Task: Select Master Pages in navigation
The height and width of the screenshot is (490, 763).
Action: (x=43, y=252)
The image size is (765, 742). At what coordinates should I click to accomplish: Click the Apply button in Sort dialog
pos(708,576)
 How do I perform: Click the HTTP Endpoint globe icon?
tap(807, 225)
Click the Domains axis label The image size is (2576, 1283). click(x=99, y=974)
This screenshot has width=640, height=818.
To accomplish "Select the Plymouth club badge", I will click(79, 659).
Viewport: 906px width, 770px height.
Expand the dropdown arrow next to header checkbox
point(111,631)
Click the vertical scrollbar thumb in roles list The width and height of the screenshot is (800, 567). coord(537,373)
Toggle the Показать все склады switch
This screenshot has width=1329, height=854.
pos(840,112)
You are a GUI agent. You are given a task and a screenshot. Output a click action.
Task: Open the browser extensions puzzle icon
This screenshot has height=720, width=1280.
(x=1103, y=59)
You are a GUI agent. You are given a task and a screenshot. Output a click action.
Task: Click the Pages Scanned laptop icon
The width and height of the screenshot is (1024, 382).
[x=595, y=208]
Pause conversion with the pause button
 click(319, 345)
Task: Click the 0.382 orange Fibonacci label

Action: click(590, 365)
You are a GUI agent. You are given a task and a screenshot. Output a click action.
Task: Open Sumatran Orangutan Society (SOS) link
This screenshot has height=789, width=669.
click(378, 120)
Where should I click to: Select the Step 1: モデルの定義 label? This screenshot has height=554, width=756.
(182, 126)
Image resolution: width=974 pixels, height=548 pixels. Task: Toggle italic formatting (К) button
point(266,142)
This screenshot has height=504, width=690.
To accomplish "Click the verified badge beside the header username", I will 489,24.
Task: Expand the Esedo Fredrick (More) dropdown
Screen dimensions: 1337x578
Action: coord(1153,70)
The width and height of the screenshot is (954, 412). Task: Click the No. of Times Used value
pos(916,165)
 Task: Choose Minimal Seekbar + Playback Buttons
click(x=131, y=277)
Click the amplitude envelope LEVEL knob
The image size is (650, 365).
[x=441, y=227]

┄┄┄┄┄┄┄┄┄┄

Reproduce every line in the data that has the word "Pages" in it.

Task: Select Master Pages in navigation
Task: Click the Pages Scanned laptop icon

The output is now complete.